Anthropic's new Claude Code CLI tool has brought powerful "agentic coding" directly to the terminal. It can index your workspace, edit files, and execute commands. However, running these operations entirely on cloud models like Claude 3.5 Sonnet can rack up API costs quickly for intensive users.
The solution? As recently detailed by Eric Tech, you can connect Claude Code to Ollama — allowing you to run powerful AI models locally on your own machine. This hybrid setup gives you unlimited, free agentic workflow capabilities.
What is Ollama?
Ollama is a lightweight framework that allows you to download and run large language models (LLMs) entirely offline on your Mac, Windows, or Linux machine.

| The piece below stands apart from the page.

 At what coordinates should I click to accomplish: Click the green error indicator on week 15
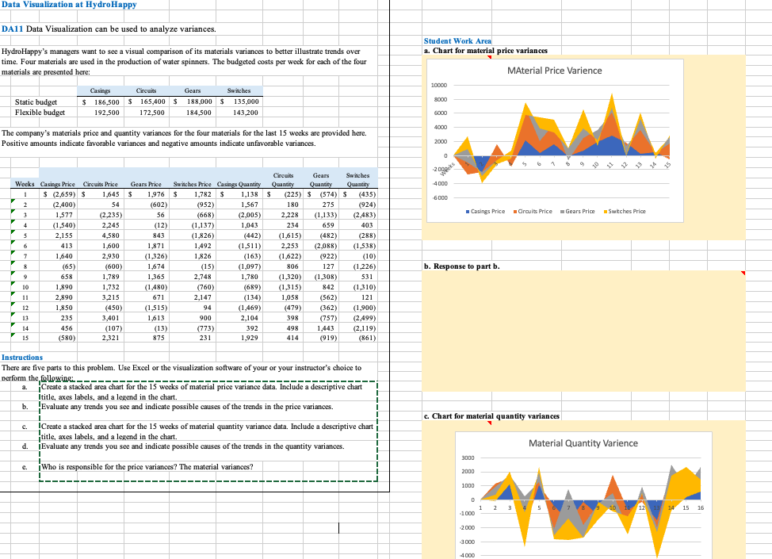(13, 336)
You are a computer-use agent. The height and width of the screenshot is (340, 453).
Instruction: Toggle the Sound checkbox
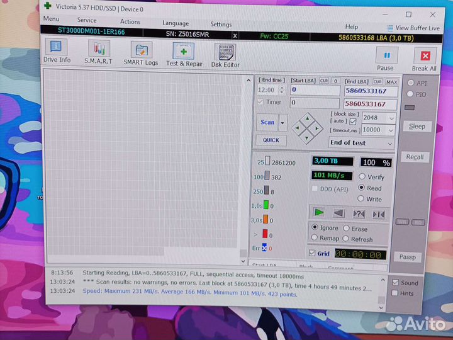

By acting as a local server, it can seamlessly replace paid API endpoints for tools that support custom model configurations.
Before You Start: Hardware Requirements
Local AI performance is strictly bound by your computer's RAM (Unified Memory on Apple Silicon or VRAM on dedicated GPUs):
- 16GB RAM: The minimum recommended for running 8-billion parameter (8b) models smoothly.
- 32GB+ RAM: Recommended for a fluid developer experience or running larger models (20b+).
Step-by-step Setup Guide
Step 1: Install Ollama
First, grab the installer for your OS from the official Ollama website and run it. Once installed, Ollama will start a background service on your machine.
Step 2: Choose and Pull a Local Model
With Ollama running, open your terminal to pull the model you want to use. The current recommendation for the best balance of speed and coding accuracy is Qwen3-Coder (8b).
ollama run qwen3-coder:8b
For users with 64GB+ RAM, larger models like gpt-oss (20b or 120b) are available for enhanced reasoning.
Step 3: Connect Claude Code
With your local model downloaded and Ollama running in the background, you can now launch Claude Code and point it to your local server instead of Anthropic's cloud.
claude --model ollama/qwen3-coder:8b
That's it! You are now running an agentic coding session powered entirely by your local hardware. You can ask Claude Code to examine files, refactor algorithms, or write tests without spending a dime on API credits.
The Free Cloud Alternative: GLM-4.7
If your computer doesn't have the required 16GB+ of RAM to run local models efficiently, there is a powerful free-tier cloud alternative.
The GLM-4.7 model (by Zhipu AI) offers comparable coding performance to top-tier models and is available locally via Ollama, but also offers a generous free cloud API tier. You can configure Claude Code to use the GLM cloud endpoint using an API key from their developer portal, providing a "local-like" free experience without the heavy hardware requirements.
Final Verdict: The Hybrid Workflow
The ultimate developer setup in 2026 isn't strictly cloud or strictly local—it's hybrid.
Use local models like Qwen3-Coder via Ollama for your endless day-to-day tasks: generating boilerplate, writing tests, and simple refactoring. Then, reserve your paid Claude Pro queries strictly for complex architectural reasoning or intricate debugging.